Nathanel montra du doigt un groupe de femmes et d'enfants. Le soulagement envahit Katya et elle souffla longuement. Elle parvint à retrouver un souffle normal au bout de quelques instants. Elle accourut ensuite vers sa mère, tenant son frère par la main. Elle avait décidé de ne plus le lâcher, pas tant qu'ils seraient ici. La mère enlaça sa progéniture, elle aussi, visiblement soulagée qu'ils ne firent pas séparés. Après tout, c'est cela le plus important pour une mère, peu importait le lieu tant qu'ils étaient ensemble.

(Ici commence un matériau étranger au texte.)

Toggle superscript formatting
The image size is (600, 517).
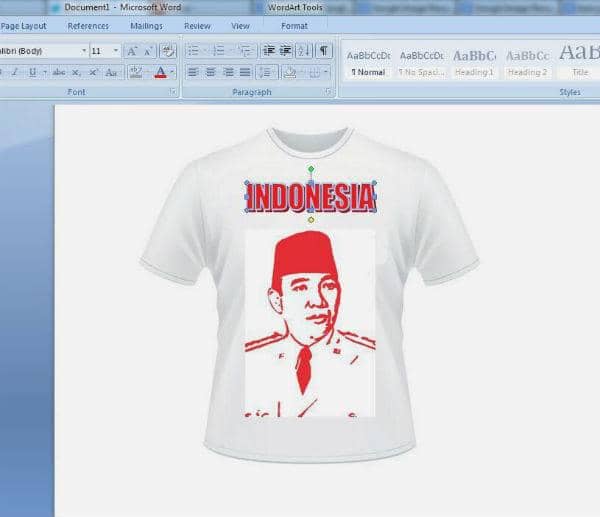click(x=93, y=72)
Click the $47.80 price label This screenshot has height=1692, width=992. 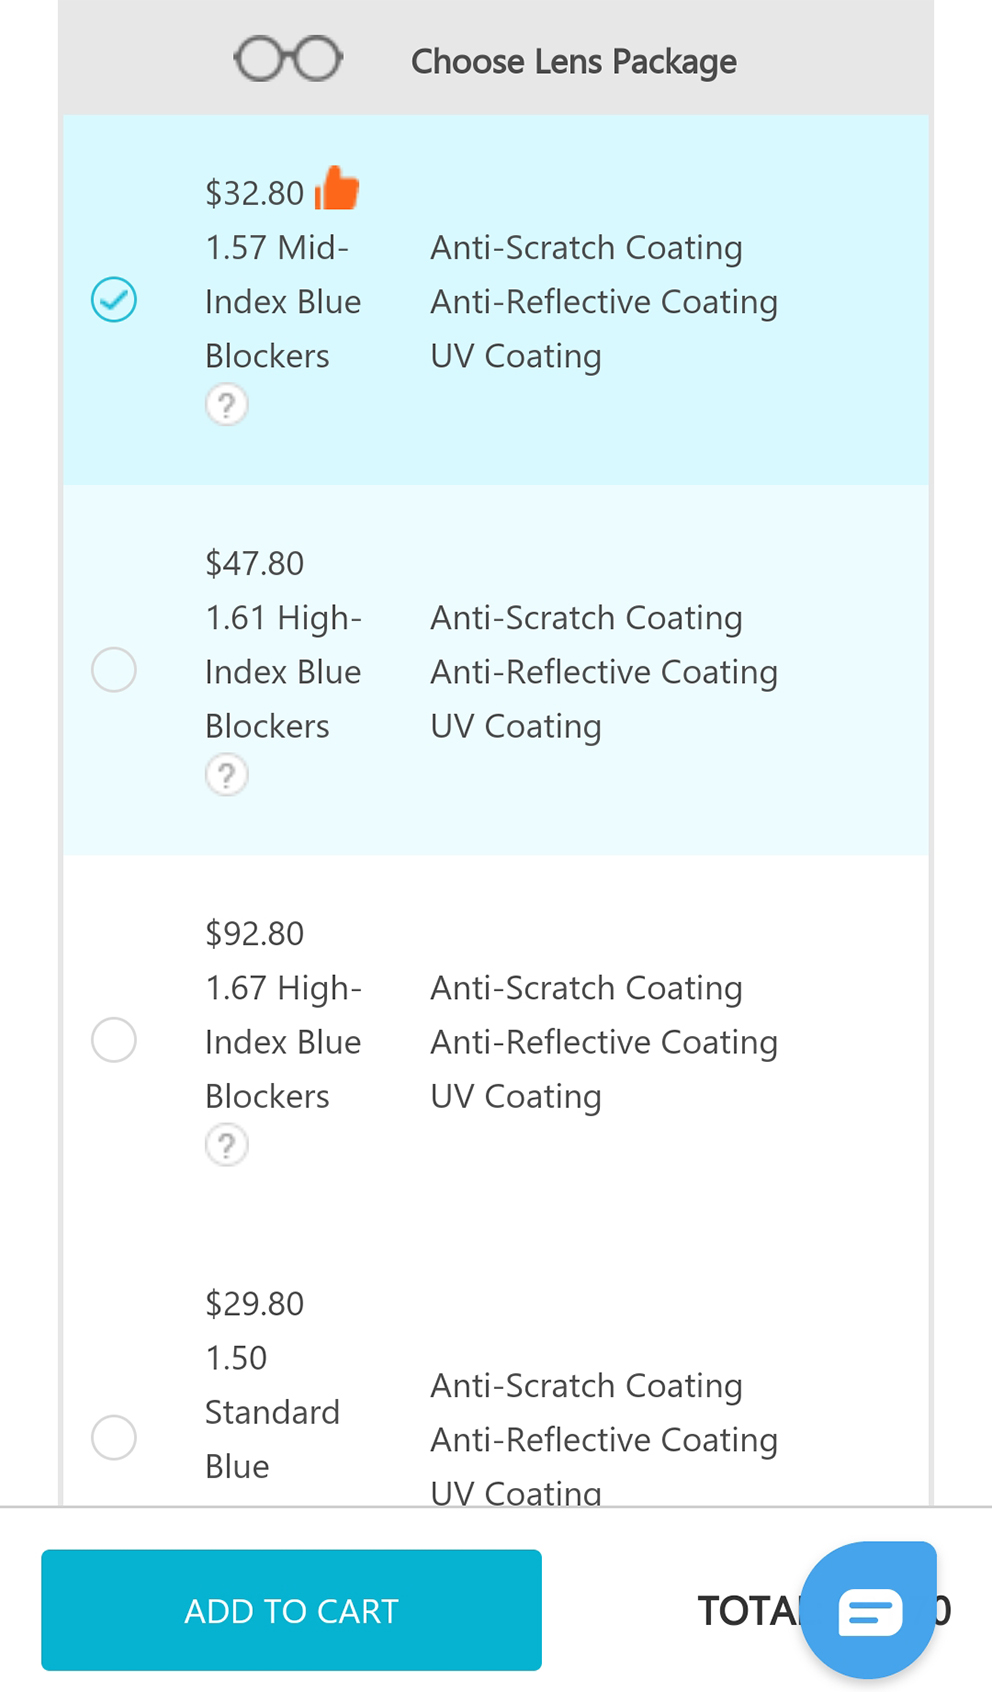pos(254,563)
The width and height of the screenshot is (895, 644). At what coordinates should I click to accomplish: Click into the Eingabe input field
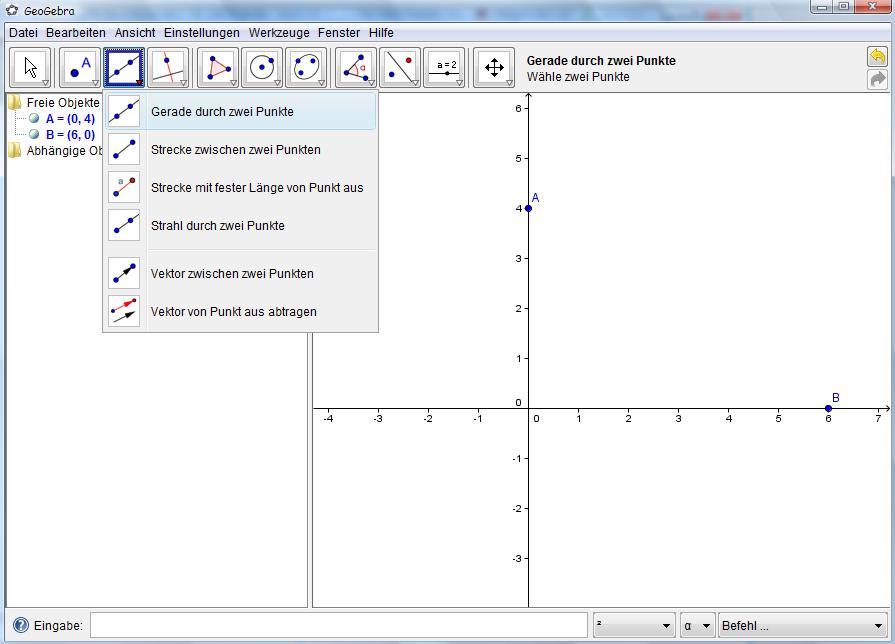tap(338, 626)
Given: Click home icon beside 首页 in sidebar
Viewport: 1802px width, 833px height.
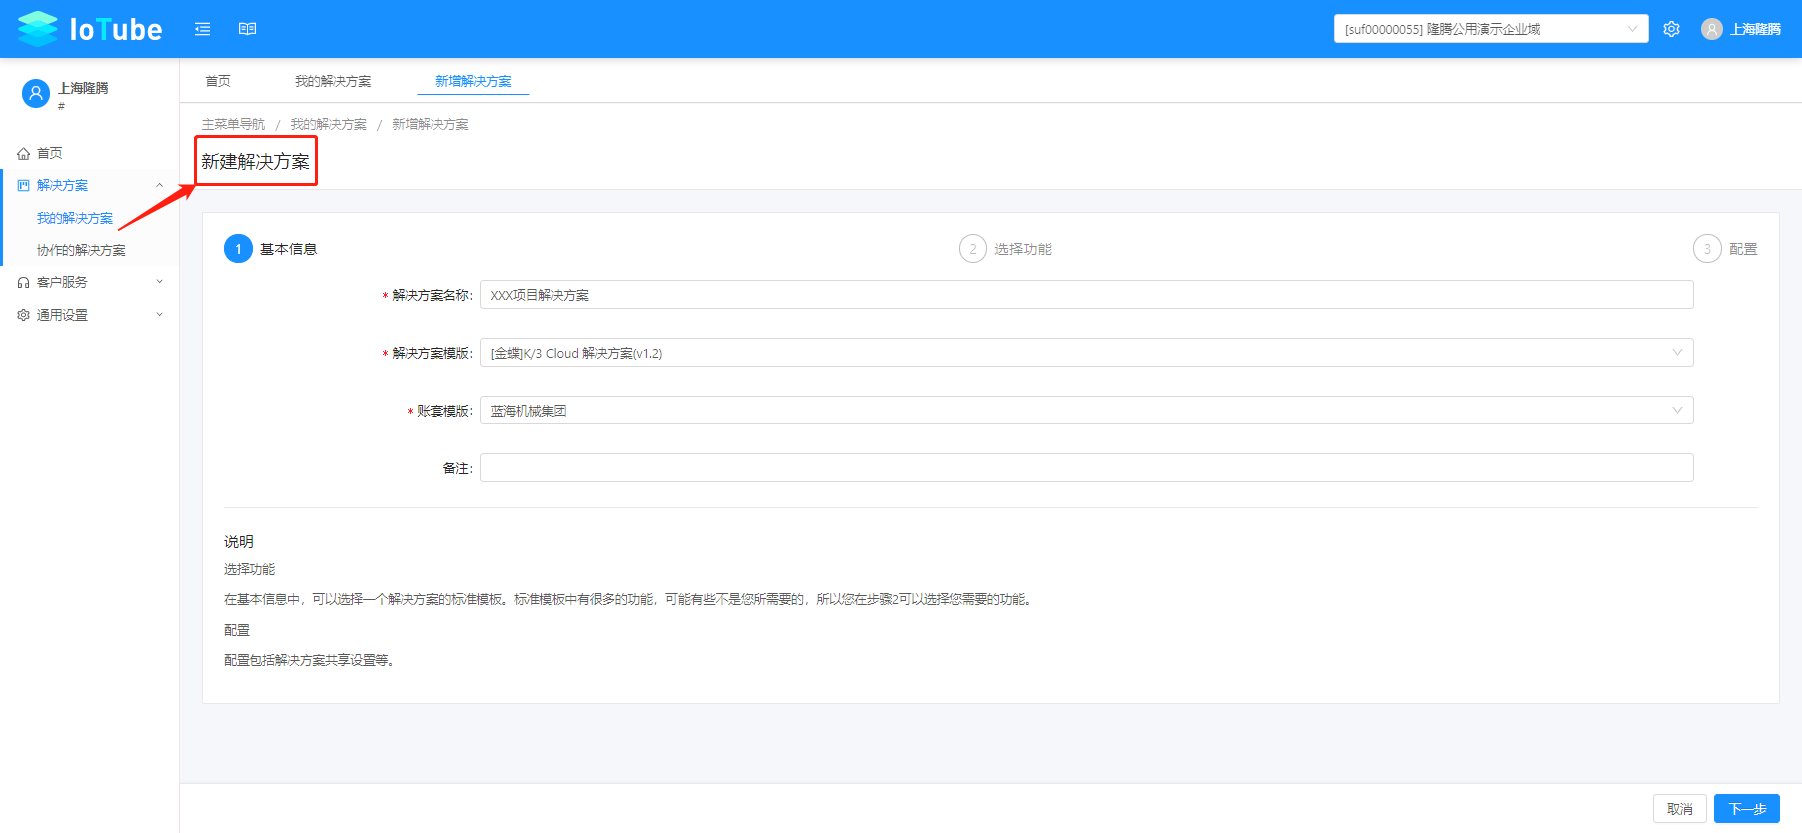Looking at the screenshot, I should pos(23,153).
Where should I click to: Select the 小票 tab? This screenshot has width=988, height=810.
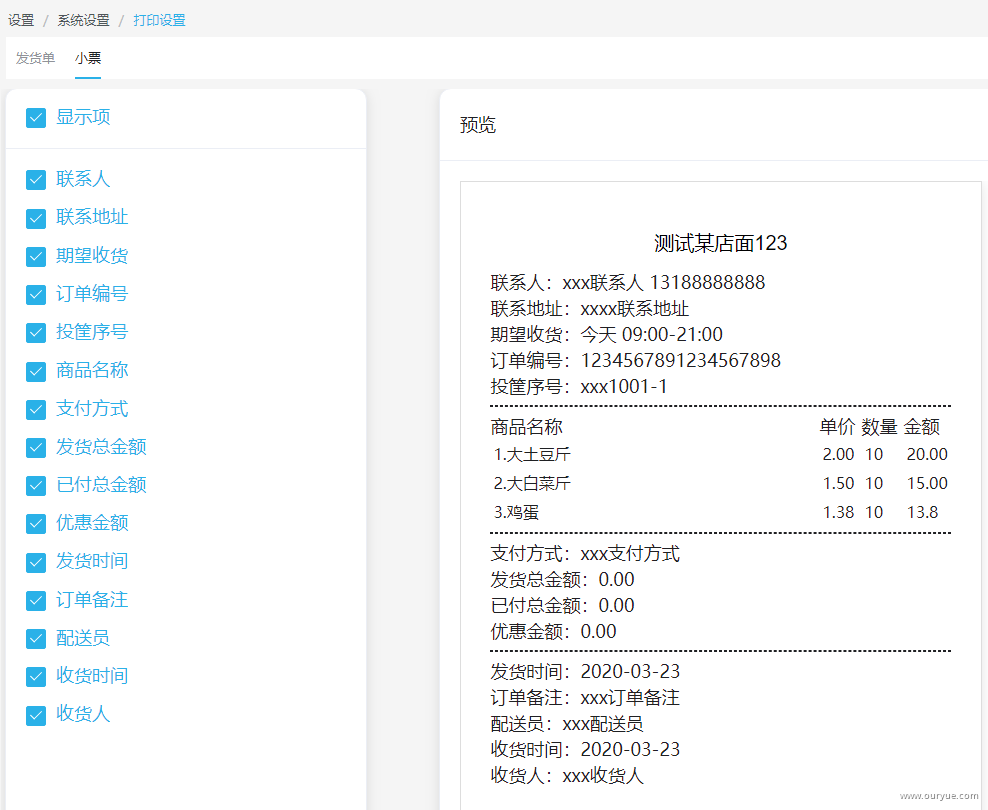pos(88,58)
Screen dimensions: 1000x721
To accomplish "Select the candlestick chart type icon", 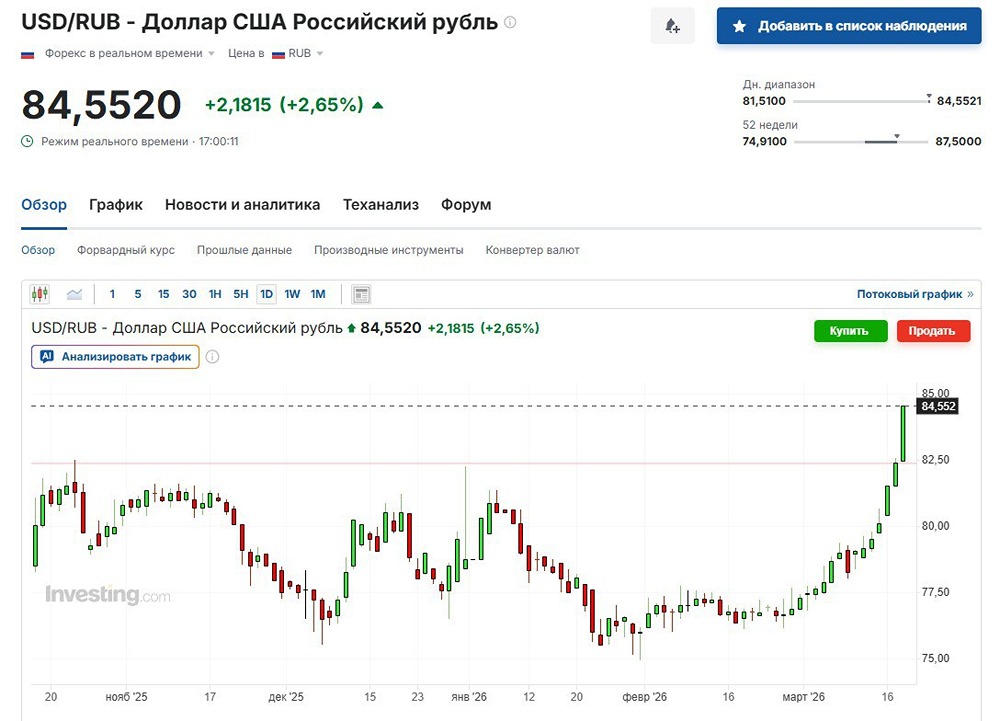I will click(40, 293).
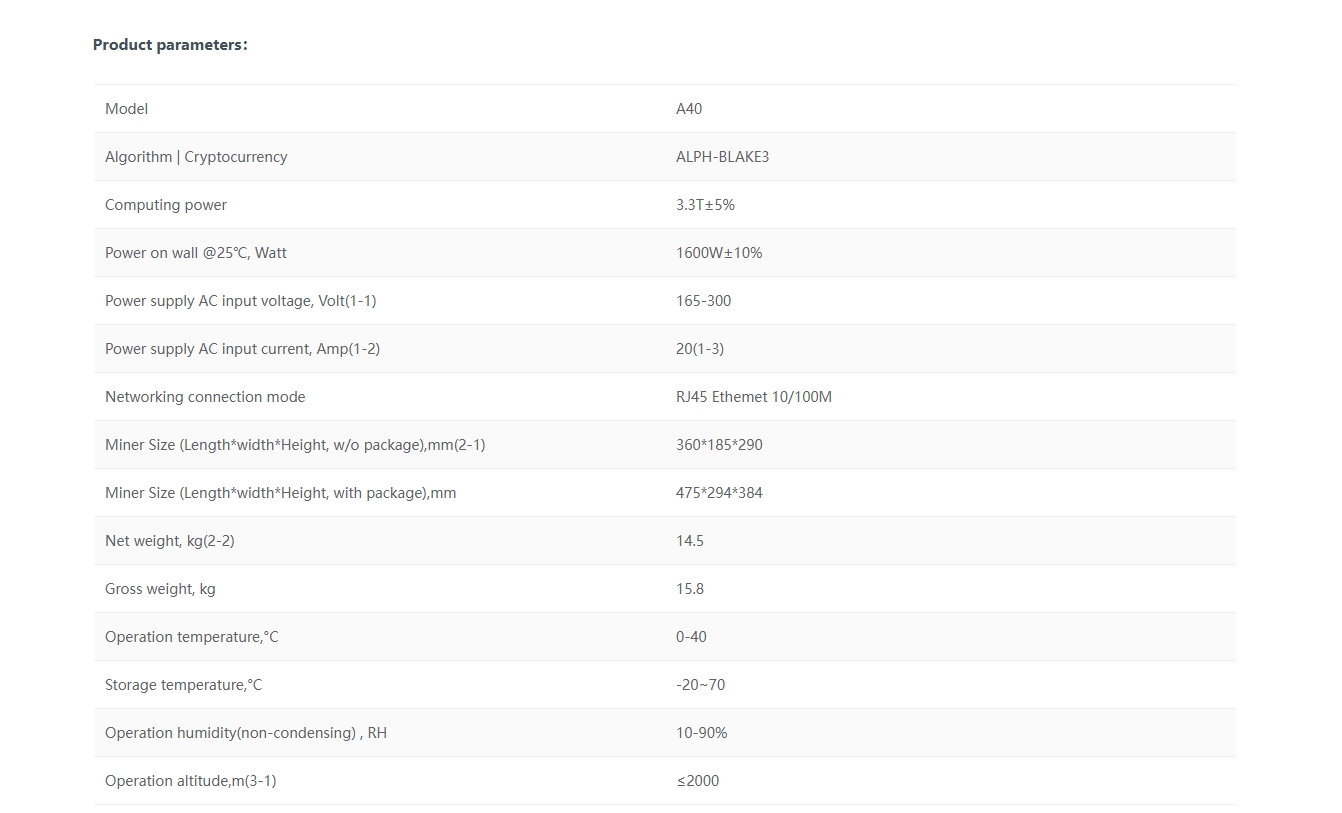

Cependant, il était impossible pour Katya d'ignorer cet endroit. Elle se demandait sans cesse quels étaient ces murs et pourquoi ils étaient ici.

Soudainement, une voix se fit entendre, comme sortie du ciel : « Le sacrifice va être prononcé ». Une suite de nombre a suivi l'annonce. Katya se les remémorait : 507, 203 et 1024. Un flot de soldats sortirent des trappes menant au sous-sol. Ils s'emparaient de trois personnes. Sur leurs cous, on pouvait lire les trois nombres énumérés. Ils furent emmenés au centre de l'édifice, un bruit sourd se fît entendre et le sol s'ouvrit en deux. A la place un cercle de pierre remontait des entrailles de la terre. Les victimes furent placé au centre de cette drôle d'estrade. Ces pierres étaient énormes. Katya se souvint d'un coup qu'elle avait déjà vu ces rochers auparavant dans un livre. Il s'agissait d'un site religieux vieux de plusieurs millénaires dont personne n'avait découvert les origines : Stonehenge. Comment avait-elle pu voyager des Etats-Unis jusqu'en Angleterre sans le remarquer ?

Les soldats forcèrent les condamnés à se mettre à genoux, ces derniers les suppliants de ne pas leur faire de mal. Les bourreaux sortirent trois pistolets. Les pauvres victimes, deux adolescents et un homme d'âge mûr, crièrent de leur laisser la vie sauve, implorant Dieu de les secourir. Mais si un dieu existait vraiment, il avait abandonné ses brebis. Le canon des armes étaient braquées sur leurs tempes. Katya attrapa son frère à la hâte et lui couvrit les yeux, tombant tous les deux en arrière. Le coup de feu retentit. Katya fût de nouveau prise de nausée et s'éloigna, son frère sur ses talons. Elle s'arrêta et vomi le peu de bile qu'elle avait dans l'estomac.

Ce n'était pas que quelques brebis que Dieu avait décidé d'abandonner. C'était tout un troupeau.